Stack starts at: 0xe8 (sp set to 0xe7) with 24 bytes available.

Other memory:
Name Start End Size Max
---------------- -------- -------- -------- --------
PAGED EXT. RAM 0xf000 0xf085 134 256
EXTERNAL RAM 0xf000 0xf06a 107 3072
ROM/EPROM/FLASH 0x0000 0x4075 16502 65536
</code>

This is the same application compiled by C51, note that the Stack starts at 0x71. I.e. there are still 129 bytes for the stack left:
<code>
START STOP LENGTH ALIGN RELOC MEMORY CLASS SEGMENT NAME
=========================================================================

* * * * * * * * * * * D A T A M E M O R Y * * * * * * * * * * * * *
000000H 000007H 000008H --- AT.. DATA "REG BANK 0"
000008H 00000FH 000008H --- AT.. DATA "REG BANK 1"
000010H 000017H 000008H --- AT.. DATA "REG BANK 2"
000018H.0 00001FH.7 000008H.0 --- --- **GAP**
000020H.0 000022H.3 000002H.4 BIT UNIT BIT _BIT_GROUP_
000022H.4 000022H.4 000000H.1 BIT UNIT BIT ?BI?HSK_CAN
000022H.5 000022H 000000H.3 --- --- **GAP**
000023H 00005EH 00003CH BYTE UNIT DATA _DATA_GROUP_
00005FH 000070H 000012H BYTE UNIT DATA ?DT?MAIN
000071H 000071H 000001H BYTE UNIT IDATA ?STACK
</code>

The reasons are 3-fold:

- Link time overlay allows the overlaying of all functions, not just those grouped together into a single .c file, this project is linked from 9 .rel files
- The REMOVEUNUSED linker directive completely eliminates unused functions post-compile, the majority of .c files are shared between many projects and thus carry a lot of code not required in that particular application
- Manual call tree manipulations allow the correct overlaying of functions called through function pointers, nooverlay is no longer necessary

LTO would probably have some side benefits:

- The requirement to make ISRs public could be eliminated, much like _sdcc_external_startup() does not need to be public

Discussion

  • Maarten Brock

    Maarten Brock - 2012-10-13

    Just clear things up, overlaying is not used only on functions in a single file. It is used over all files. But it can only overlay leaf-functions in the calling tree. And it assumes all leaf functions can be overlayed, which is why you must disable it for functions called from an interrupt. It does not know that interrupts form their own tree.

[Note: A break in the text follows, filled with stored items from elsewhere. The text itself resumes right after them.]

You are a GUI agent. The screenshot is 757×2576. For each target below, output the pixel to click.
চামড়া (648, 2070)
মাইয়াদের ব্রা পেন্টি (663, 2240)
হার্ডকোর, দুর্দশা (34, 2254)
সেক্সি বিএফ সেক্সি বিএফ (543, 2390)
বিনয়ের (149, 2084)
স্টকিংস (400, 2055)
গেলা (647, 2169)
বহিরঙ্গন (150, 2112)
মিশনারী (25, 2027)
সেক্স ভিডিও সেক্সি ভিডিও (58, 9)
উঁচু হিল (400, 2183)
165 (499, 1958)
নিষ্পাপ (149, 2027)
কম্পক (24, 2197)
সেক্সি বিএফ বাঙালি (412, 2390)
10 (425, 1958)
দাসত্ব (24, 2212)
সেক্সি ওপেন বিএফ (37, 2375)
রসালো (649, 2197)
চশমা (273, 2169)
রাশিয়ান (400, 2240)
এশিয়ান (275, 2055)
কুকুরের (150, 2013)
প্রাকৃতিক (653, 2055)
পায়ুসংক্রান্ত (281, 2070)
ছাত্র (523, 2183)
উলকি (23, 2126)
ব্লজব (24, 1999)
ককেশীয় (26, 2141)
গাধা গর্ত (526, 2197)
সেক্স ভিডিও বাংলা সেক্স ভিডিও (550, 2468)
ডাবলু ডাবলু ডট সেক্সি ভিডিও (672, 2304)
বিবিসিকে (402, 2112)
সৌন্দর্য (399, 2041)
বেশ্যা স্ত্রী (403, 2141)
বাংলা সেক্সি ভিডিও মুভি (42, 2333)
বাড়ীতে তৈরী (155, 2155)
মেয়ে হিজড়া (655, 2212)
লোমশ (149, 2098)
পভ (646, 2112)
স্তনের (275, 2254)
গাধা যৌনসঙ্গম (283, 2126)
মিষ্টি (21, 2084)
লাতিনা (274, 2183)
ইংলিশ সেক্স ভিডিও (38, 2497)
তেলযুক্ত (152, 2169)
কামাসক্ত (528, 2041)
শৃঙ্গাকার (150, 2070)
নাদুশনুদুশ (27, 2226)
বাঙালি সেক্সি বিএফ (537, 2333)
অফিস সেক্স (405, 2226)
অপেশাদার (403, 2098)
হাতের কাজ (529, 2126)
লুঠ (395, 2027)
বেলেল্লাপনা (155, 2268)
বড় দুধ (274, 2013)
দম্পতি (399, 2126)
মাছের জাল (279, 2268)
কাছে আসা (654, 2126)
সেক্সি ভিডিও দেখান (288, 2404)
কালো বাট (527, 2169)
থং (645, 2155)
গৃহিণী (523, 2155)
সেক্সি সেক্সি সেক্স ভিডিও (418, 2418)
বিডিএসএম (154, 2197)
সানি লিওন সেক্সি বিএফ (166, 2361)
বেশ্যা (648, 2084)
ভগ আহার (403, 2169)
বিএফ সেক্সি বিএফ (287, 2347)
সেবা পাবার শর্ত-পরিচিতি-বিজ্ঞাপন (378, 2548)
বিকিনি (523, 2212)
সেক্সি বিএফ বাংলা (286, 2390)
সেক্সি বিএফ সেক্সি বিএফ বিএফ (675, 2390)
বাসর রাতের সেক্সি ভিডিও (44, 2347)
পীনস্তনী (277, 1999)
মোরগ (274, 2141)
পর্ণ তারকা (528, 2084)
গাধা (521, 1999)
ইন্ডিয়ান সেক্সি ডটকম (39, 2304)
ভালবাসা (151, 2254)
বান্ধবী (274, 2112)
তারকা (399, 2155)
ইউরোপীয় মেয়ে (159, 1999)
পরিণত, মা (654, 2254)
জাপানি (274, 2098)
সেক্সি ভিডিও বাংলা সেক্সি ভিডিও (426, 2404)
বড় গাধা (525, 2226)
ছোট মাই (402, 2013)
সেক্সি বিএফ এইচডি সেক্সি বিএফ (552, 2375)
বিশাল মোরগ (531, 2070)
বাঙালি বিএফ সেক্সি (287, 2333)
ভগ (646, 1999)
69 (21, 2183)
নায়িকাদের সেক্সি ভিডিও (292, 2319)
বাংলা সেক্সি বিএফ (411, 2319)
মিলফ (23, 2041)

    The current linker cannot create a call-tree and thus not overlay all functions, remove unused functions or calculate stack usage.

     
  • Kamikaze Dominic Fandrey

    So I misunderstood this statement from the manual:
    Note that the compiler (not the linkage editor) makes the decision for overlaying the data items.

    So, what stands in the way of creating a call tree? Without knowing anything about the linker architecture, I'd guess it's not an overwhelming task.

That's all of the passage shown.